A damning new Amnesty International investigation says that Israel used U.S.-made weapons in at least two airstrikes that killed dozens of Palestinian civilians in Gaza ― one of the first major reports directly linking U.S. munitions to Israel’s mass killing of civilians over the region’s past two months of violence.
In the report released Tuesday, the human rights group said it found that Israeli forces used Joint Direct Attack Munitions (JDAMs), a bomb-guiding system, in two illegal strikes on homes full of families, killing 43 civilians: 19 children, 14 women and 10 men. Both attacks were in the central Gaza neighborhood of Deir al-Balah.
According to Amnesty International, there was no evidence that there were “any military objectives at the sites” or that any of the people in the buildings were “legitimate military targets.” This has led the group to accuse Israel of using U.S. weapons to carry out direct or indiscriminate attacks on Palestinian civilians, which would be an international humanitarian violation, which Amnesty said should be investigated as war crimes.

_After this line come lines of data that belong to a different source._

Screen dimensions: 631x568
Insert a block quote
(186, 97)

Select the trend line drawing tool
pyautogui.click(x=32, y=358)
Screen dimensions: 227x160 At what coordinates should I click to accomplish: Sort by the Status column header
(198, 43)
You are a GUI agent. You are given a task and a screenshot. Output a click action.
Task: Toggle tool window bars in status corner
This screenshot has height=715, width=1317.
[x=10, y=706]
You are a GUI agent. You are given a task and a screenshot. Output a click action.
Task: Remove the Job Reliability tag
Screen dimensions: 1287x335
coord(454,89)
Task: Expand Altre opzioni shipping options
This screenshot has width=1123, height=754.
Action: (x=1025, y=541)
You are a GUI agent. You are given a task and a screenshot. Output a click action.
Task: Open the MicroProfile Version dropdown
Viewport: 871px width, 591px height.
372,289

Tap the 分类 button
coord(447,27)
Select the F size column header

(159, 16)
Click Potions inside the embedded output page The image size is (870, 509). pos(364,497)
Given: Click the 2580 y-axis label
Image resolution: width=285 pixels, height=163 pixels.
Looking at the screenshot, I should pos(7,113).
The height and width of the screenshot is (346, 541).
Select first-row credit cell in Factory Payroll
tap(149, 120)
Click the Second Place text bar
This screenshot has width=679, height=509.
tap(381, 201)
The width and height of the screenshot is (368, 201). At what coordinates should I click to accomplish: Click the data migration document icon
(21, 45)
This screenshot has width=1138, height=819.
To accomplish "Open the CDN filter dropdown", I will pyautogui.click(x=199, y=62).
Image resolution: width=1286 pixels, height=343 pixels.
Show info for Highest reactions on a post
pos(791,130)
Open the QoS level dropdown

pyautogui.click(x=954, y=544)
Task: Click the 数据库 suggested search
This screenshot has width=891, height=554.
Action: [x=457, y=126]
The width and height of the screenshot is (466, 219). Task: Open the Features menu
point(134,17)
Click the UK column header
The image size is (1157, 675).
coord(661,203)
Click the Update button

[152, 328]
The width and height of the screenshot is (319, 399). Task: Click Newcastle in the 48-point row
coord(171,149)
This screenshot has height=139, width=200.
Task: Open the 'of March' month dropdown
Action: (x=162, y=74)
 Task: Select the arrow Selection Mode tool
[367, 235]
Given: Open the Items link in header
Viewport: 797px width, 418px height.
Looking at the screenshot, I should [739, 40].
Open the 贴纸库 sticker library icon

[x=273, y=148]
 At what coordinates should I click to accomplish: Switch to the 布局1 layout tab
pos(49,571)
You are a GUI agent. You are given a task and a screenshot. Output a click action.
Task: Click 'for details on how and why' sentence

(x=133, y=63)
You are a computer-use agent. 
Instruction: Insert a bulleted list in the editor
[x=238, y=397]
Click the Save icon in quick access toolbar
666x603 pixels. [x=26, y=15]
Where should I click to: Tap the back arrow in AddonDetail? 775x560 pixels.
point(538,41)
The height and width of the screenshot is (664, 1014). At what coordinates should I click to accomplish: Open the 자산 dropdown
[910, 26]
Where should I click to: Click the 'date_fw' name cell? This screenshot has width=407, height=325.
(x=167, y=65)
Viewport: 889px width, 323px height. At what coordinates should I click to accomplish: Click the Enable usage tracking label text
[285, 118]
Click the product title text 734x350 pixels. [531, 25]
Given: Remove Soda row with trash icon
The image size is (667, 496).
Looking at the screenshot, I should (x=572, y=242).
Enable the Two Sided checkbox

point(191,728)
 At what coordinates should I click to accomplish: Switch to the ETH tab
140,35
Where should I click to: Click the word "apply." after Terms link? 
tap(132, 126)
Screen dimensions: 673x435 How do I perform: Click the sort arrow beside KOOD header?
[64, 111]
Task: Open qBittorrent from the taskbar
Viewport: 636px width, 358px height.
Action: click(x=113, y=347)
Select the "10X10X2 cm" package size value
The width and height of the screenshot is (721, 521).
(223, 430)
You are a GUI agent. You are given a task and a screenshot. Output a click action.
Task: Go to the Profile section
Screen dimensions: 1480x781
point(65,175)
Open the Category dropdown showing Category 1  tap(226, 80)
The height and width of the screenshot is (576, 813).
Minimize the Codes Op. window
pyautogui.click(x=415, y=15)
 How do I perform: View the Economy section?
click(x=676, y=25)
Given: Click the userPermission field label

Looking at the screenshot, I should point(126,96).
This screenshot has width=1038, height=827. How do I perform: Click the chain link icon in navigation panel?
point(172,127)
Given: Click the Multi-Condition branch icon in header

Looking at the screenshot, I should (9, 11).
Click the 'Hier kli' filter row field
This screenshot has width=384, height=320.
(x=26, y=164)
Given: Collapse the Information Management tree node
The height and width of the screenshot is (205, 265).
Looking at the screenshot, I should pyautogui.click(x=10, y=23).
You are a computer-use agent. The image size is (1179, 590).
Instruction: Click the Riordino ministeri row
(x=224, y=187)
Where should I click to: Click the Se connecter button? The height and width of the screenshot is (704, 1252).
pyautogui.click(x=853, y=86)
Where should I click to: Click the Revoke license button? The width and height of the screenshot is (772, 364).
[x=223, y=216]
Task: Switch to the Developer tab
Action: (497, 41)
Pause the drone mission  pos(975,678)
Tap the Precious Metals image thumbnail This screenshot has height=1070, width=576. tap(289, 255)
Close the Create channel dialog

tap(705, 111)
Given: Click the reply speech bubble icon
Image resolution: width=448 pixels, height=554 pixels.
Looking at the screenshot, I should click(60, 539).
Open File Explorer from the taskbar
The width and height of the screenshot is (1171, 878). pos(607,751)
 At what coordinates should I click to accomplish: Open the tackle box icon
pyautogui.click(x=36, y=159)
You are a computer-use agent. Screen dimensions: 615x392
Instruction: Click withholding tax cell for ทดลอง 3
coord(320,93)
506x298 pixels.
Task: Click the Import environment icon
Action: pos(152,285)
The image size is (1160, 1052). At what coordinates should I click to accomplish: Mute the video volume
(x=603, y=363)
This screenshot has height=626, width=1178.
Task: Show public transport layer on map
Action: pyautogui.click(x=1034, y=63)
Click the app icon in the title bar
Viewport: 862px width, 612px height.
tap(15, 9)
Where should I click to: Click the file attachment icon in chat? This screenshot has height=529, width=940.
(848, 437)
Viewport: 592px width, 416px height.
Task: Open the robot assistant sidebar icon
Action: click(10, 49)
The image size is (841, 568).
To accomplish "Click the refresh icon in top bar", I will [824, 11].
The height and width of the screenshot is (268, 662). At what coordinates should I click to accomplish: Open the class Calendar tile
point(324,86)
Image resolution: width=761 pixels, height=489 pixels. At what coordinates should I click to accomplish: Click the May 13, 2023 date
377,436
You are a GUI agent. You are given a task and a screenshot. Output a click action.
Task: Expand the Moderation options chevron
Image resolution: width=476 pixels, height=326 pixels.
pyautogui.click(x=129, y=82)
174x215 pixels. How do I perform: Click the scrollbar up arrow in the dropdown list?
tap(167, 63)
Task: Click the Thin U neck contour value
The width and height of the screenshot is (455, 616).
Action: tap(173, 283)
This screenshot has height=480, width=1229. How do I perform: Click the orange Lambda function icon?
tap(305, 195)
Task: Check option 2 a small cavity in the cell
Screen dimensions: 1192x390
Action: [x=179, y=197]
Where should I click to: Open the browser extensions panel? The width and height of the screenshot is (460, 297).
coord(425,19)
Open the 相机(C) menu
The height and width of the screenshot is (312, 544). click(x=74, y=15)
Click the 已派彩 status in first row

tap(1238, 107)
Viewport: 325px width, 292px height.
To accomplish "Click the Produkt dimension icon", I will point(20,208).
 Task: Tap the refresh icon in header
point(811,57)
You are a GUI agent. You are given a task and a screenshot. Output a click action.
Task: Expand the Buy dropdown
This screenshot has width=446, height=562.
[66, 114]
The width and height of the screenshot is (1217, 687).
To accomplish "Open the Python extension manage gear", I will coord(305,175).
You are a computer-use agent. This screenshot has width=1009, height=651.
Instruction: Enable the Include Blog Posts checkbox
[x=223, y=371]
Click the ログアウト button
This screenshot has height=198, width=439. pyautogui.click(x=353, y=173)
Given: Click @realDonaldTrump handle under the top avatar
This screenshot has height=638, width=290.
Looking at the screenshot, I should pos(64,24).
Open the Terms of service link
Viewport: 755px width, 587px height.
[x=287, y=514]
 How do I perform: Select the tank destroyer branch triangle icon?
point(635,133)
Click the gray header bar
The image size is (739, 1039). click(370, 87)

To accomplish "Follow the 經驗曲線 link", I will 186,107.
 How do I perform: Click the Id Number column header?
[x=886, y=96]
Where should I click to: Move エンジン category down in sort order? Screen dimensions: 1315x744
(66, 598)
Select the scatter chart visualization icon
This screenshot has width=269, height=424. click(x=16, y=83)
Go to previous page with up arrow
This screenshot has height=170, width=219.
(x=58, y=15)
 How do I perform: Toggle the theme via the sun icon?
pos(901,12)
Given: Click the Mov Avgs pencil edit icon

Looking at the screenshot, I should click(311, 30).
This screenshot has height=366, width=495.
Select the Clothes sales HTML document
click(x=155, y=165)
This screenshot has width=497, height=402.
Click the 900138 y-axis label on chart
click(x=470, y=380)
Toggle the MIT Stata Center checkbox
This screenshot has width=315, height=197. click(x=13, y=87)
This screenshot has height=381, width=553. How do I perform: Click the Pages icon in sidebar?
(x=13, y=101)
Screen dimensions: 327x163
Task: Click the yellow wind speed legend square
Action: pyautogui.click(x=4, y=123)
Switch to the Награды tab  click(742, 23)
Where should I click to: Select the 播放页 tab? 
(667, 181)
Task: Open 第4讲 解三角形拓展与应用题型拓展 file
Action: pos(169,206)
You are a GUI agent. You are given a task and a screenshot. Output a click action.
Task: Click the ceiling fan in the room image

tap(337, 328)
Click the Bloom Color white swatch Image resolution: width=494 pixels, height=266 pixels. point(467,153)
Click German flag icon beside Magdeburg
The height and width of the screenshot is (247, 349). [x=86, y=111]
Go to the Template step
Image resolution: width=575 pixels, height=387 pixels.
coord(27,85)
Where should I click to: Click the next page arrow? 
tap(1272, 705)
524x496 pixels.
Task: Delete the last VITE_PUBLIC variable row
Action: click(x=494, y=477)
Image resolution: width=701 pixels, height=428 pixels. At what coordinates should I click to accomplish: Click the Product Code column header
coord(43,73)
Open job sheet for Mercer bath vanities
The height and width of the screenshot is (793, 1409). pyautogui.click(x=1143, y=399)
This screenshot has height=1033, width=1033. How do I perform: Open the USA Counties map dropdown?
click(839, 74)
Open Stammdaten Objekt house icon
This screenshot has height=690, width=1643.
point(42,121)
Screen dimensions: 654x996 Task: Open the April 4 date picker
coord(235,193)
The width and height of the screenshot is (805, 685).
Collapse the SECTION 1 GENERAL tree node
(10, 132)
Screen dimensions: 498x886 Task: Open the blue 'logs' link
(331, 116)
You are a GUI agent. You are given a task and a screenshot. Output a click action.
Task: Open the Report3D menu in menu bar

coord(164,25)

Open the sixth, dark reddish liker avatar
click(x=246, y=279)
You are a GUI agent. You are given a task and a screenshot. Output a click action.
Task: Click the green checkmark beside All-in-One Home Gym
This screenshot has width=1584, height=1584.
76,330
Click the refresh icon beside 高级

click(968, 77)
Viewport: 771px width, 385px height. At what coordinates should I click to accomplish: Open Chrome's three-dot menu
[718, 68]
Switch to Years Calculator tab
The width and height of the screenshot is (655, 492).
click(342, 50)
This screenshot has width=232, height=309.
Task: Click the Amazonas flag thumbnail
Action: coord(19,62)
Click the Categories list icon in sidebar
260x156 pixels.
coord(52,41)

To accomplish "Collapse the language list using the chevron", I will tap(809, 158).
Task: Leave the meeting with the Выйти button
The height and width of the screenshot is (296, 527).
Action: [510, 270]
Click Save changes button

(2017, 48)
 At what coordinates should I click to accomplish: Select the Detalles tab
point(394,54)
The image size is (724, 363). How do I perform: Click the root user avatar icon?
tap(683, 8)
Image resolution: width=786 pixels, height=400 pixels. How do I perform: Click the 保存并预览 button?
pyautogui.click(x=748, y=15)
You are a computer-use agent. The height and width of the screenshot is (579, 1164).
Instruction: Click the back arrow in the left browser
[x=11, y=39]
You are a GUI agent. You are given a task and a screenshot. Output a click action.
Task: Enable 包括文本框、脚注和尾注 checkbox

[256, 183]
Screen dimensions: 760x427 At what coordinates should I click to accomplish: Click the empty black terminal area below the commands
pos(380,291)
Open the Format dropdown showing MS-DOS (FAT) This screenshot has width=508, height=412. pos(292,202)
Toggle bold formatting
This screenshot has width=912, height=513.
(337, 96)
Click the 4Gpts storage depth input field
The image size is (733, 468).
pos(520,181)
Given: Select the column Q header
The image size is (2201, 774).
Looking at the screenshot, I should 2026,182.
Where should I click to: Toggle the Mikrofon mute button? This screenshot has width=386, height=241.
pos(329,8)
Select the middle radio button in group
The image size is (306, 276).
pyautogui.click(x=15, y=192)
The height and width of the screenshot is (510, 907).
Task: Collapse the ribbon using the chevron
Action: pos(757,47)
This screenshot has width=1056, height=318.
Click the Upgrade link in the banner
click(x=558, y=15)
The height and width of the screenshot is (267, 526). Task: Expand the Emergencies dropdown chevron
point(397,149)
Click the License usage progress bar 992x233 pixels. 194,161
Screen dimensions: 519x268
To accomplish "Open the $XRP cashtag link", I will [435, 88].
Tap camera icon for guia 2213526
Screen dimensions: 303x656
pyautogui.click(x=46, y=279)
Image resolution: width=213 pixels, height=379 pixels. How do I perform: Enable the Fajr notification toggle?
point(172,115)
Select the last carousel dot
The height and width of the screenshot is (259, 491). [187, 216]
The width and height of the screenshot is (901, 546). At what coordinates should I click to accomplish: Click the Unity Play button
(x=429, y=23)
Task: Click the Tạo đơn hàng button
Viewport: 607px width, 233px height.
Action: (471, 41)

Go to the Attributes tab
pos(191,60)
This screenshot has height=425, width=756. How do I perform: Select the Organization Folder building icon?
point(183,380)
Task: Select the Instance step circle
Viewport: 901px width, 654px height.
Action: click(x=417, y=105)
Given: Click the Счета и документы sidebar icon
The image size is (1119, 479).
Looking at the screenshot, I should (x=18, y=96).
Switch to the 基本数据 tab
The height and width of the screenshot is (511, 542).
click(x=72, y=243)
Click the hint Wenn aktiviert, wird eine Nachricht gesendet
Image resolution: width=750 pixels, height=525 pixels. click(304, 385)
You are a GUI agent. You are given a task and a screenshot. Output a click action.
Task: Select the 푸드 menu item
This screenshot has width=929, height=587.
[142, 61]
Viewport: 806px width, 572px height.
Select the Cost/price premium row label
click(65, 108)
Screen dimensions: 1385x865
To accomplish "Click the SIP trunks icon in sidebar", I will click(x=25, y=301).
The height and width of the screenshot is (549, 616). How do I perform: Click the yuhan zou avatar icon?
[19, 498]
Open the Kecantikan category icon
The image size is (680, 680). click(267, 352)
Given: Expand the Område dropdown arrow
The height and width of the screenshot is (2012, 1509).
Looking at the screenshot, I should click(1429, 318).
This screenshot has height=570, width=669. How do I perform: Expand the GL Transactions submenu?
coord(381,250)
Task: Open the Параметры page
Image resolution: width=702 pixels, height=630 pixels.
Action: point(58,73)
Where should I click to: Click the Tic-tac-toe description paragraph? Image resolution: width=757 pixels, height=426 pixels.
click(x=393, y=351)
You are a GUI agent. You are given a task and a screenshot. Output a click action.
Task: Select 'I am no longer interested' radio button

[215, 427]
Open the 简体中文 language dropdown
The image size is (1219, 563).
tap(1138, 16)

“Two families have been decimated in these strikes, further proof that the Israeli military is responsible for unlawfully killing and injuring civilians in its bombardment of Gaza,” Amnesty Secretary General Agnés Callamard said in a statement Tuesday.
A spokesperson for the Israel Defense Forces told CNN that Amnesty’s report is “flawed, biased and premature.” Israeli authorities previously had friction with Amnesty when the organization released a report accusing the government of engaging in apartheid against Palestinians.
Two families have been decimated in these strikes, further proof that the Israeli military is responsible for unlawfully killing and injuring civilians in its bombardment of Gaza.Agnés Callamard, secretary general of Amnesty International
The U.S. government has served as a powerful financial and diplomatic ally to Israel, with many American leaders vocalizing unconditional support for the nation ― particularly after Oct. 7, when Hamas militants launched an assault on Israel that resulted in about 1,200 deaths and the taking of hundreds of hostages.
Despite Israel’s months-long retaliation, which follows decades of what multiple human rights groupshave described as apartheid, the U.S. has largely remained steadfast in its support for Israel. As of Thursday, Israel had killed more than 17,100 people in Gaza, 70% of whom are women and children, according to the Gaza Health Ministry.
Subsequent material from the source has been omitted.